Intentan penetrar el misterio del doble asesinato del Sauce
Sobre las 19.00 del pasado lunes 20, el comerciante Baltasar Villamide concurrió a la finca de su amigo Fernández, a quien no veía desde el mediodía del martes de la semana anterior, cuando habían almorzado en el Mercado del Puerto. En aquella oportunidad, la conversación había girado en torno a las elecciones de la Asociación Española que se realizarían el domingo siguiente y las posibilidades de la Lista 11, integrada por ambos.

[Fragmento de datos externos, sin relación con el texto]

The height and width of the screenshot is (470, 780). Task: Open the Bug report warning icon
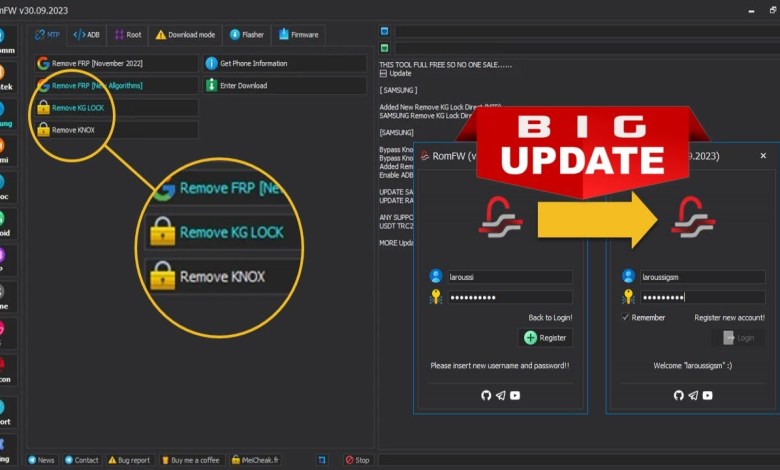click(113, 460)
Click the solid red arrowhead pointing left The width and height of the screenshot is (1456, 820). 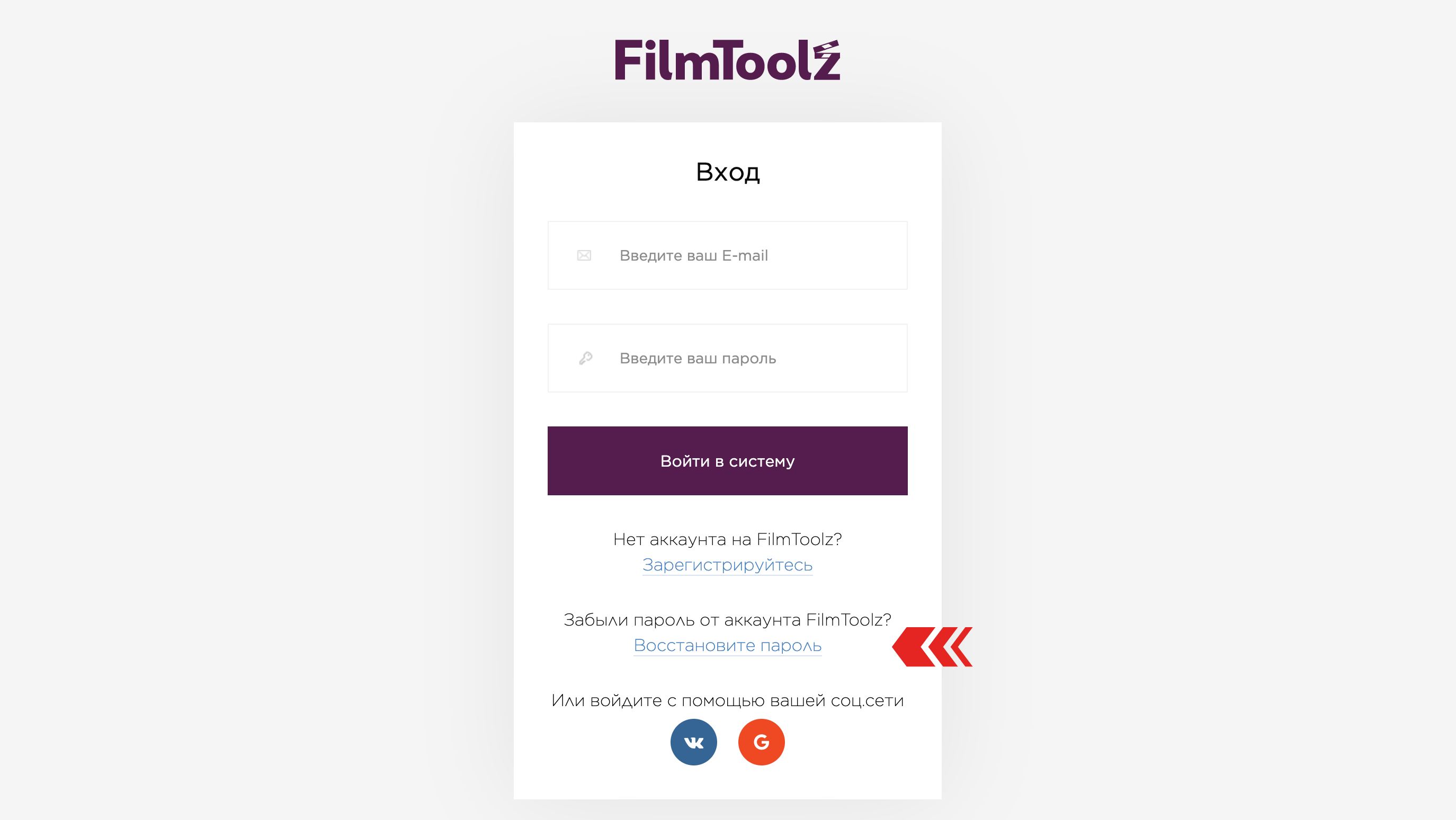coord(913,646)
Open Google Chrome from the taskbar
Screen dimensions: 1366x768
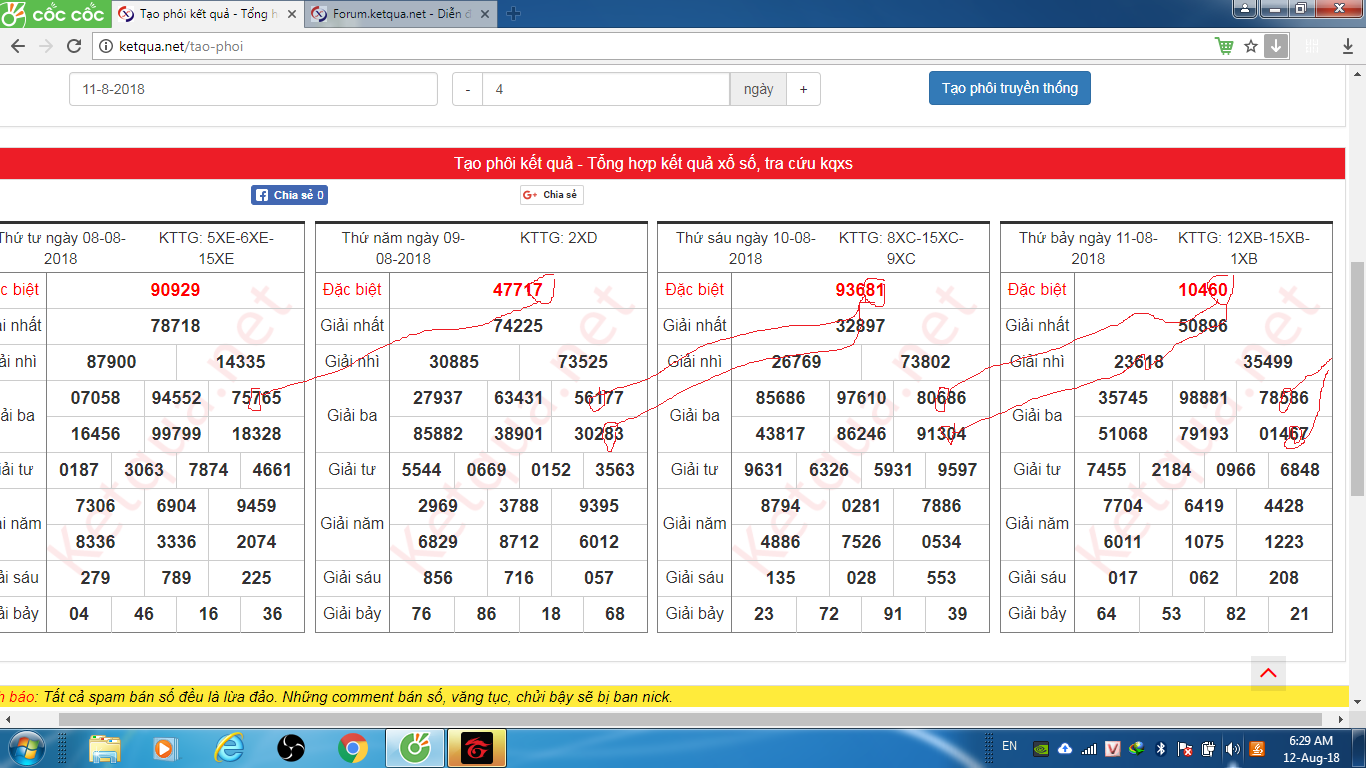[352, 748]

Fue entonces que encontró al matrimonio asesinados a tiros.
Desde entonces, los investigadores canarios enfrentan un extraño caso que ayer seguía marcado por la confusión y la falta de «explicaciones lógicas». La casa de campo estaba en orden, no faltaba dinero ni joyas. Sólo desapareció la pistola calibre 7.65 de Fernández, la cual habría sido utilizada por el homicida.
Pocas horas después de hallar los cádaveres en avanzado estado de descomposición, los policías de la Dirección de Investigaciones, al mando del inspector Zócimo Nogueira, viajaron al departamento de Flores y trasladaron a Canelones al hijastro de la víctima, un hombre de aproximadamente 30 años.

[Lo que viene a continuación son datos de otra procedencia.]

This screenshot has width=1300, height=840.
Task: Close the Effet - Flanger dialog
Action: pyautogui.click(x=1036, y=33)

Al ser indagado, aseguró que entre la noche del miércoles 14 y la mañana del jueves 15 estuvo junto a su familia en el interior del país, lo que habría sido certificado por algunos testigos. Además, negó que en esa fecha tuviera el revólver de su padrastro.
Hacia su círculo privado
Ayer, altas fuentes policiales informaron a LA REPUBLICA que las investigaciones efectuadas hasta ahora conducen al círculo privado de Fernández Pouso, quien frecuentaba distintos centros nocturnos de la capital uruguaya. Era bohemio y mujeriego. Por ese motivo, su relacionamiento con distintas personas está en el centro de las averiguaciones. Según indicaron los jerarcas consultados, las llamadas realizadas y recibidas en su teléfono celular y los números almacenados en su agenda también son objeto de distintos análisis.
Los datos manejados en las últimas horas permiten establecer que el asesinato se registró alrededor de las siete de la mañana de aquel caluroso jueves. La mujer estaba levantada y le había dado de comer a sus tres perros, mientras que el ejecutivo aún dormía.
«Siempre pensamos que venía del ámbito privado», dijo ayer a LA REPUBLICA su amigo Villamide.
La hipótesis de Villamide, convertido en uno de los referentes de los investigadores, coincide con las especulaciones de la Policía canaria.